***** Exercise input

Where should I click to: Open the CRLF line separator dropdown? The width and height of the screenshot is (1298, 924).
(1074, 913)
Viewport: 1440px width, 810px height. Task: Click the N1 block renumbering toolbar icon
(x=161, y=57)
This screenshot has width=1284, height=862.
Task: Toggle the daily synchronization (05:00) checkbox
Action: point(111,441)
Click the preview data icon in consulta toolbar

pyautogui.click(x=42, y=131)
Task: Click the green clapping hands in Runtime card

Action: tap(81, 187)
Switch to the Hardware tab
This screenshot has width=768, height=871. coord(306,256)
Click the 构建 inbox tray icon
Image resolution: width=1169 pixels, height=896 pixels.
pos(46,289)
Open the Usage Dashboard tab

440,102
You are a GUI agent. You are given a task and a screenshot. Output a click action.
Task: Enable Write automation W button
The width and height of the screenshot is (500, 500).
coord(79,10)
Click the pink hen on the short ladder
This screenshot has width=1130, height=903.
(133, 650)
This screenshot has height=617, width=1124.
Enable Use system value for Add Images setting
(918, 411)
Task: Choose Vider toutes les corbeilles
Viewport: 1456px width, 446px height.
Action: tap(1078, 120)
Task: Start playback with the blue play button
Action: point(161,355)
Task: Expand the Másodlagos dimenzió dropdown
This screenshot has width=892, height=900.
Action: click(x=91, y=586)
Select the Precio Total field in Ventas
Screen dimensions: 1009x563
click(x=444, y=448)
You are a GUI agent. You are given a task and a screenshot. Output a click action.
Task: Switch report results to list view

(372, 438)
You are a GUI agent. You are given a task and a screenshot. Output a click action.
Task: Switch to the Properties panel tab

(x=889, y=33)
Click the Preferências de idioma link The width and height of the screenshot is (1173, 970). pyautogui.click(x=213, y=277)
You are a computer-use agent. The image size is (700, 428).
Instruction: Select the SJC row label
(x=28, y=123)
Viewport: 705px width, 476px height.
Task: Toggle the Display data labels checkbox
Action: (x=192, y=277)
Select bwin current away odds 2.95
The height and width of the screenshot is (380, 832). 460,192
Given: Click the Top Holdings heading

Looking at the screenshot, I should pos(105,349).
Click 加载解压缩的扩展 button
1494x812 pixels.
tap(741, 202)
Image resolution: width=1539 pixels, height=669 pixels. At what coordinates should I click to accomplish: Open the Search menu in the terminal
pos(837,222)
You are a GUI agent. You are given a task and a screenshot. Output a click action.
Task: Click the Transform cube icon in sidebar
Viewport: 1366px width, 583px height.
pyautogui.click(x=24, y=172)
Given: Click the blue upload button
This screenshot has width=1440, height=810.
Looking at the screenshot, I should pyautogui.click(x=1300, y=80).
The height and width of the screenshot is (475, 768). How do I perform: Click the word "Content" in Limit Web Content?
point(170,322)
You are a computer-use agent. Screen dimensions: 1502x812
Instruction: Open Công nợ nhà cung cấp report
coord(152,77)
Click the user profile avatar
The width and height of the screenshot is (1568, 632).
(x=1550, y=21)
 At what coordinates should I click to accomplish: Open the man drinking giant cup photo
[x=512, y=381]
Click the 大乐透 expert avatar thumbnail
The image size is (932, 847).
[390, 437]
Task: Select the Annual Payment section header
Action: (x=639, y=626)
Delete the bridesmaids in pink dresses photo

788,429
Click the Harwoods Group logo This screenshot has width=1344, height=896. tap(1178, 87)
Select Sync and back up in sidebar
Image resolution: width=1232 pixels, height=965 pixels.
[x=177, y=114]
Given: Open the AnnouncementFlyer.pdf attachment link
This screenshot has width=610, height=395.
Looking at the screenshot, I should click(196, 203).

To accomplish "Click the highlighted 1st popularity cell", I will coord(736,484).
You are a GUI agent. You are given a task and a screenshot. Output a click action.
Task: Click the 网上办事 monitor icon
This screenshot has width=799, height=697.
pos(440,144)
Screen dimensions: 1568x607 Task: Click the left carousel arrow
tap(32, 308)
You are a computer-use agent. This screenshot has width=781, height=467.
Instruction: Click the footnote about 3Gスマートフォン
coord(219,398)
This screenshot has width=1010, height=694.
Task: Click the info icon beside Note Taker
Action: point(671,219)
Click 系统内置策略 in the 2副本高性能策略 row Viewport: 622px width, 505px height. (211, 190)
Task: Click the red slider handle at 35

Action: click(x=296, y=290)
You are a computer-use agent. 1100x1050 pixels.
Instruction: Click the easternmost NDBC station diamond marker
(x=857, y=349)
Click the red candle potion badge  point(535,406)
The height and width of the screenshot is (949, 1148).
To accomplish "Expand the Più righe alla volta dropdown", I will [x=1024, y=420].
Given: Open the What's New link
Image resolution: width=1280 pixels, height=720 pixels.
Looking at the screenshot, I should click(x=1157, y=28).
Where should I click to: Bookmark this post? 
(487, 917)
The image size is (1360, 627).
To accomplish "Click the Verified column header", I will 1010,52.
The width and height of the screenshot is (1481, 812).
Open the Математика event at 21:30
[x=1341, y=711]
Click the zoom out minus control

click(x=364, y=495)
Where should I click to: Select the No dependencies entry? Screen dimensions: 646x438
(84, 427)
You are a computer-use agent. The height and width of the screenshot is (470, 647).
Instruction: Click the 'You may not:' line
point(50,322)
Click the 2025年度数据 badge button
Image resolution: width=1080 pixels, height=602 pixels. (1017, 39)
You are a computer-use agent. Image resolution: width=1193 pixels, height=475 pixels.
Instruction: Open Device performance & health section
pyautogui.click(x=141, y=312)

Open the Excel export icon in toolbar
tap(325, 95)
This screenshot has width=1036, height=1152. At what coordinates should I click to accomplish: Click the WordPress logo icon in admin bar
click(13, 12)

**********

Taking the listing above as the source, transcribe only the lines starting at the line with "Viewport: 1456px width, 446px height." and going through the line with "Given: Click the blue upload button", unaltered and with both ends included.

Viewport: 1456px width, 446px height.
Action: tap(1078, 120)
Task: Start playback with the blue play button
Action: point(161,355)
Task: Expand the Másodlagos dimenzió dropdown
This screenshot has width=892, height=900.
Action: click(x=91, y=586)
Select the Precio Total field in Ventas
Screen dimensions: 1009x563
click(x=444, y=448)
You are a GUI agent. You are given a task and a screenshot. Output a click action.
Task: Switch report results to list view

(372, 438)
You are a GUI agent. You are given a task and a screenshot. Output a click action.
Task: Switch to the Properties panel tab

(x=889, y=33)
Click the Preferências de idioma link The width and height of the screenshot is (1173, 970). pyautogui.click(x=213, y=277)
You are a computer-use agent. The image size is (700, 428).
Instruction: Select the SJC row label
(x=28, y=123)
Viewport: 705px width, 476px height.
Task: Toggle the Display data labels checkbox
Action: (x=192, y=277)
Select bwin current away odds 2.95
The height and width of the screenshot is (380, 832). 460,192
Given: Click the Top Holdings heading

Looking at the screenshot, I should pos(105,349).
Click 加载解压缩的扩展 button
1494x812 pixels.
tap(741, 202)
Image resolution: width=1539 pixels, height=669 pixels. At what coordinates should I click to accomplish: Open the Search menu in the terminal
pos(837,222)
You are a GUI agent. You are given a task and a screenshot. Output a click action.
Task: Click the Transform cube icon in sidebar
Viewport: 1366px width, 583px height.
pyautogui.click(x=24, y=172)
Given: Click the blue upload button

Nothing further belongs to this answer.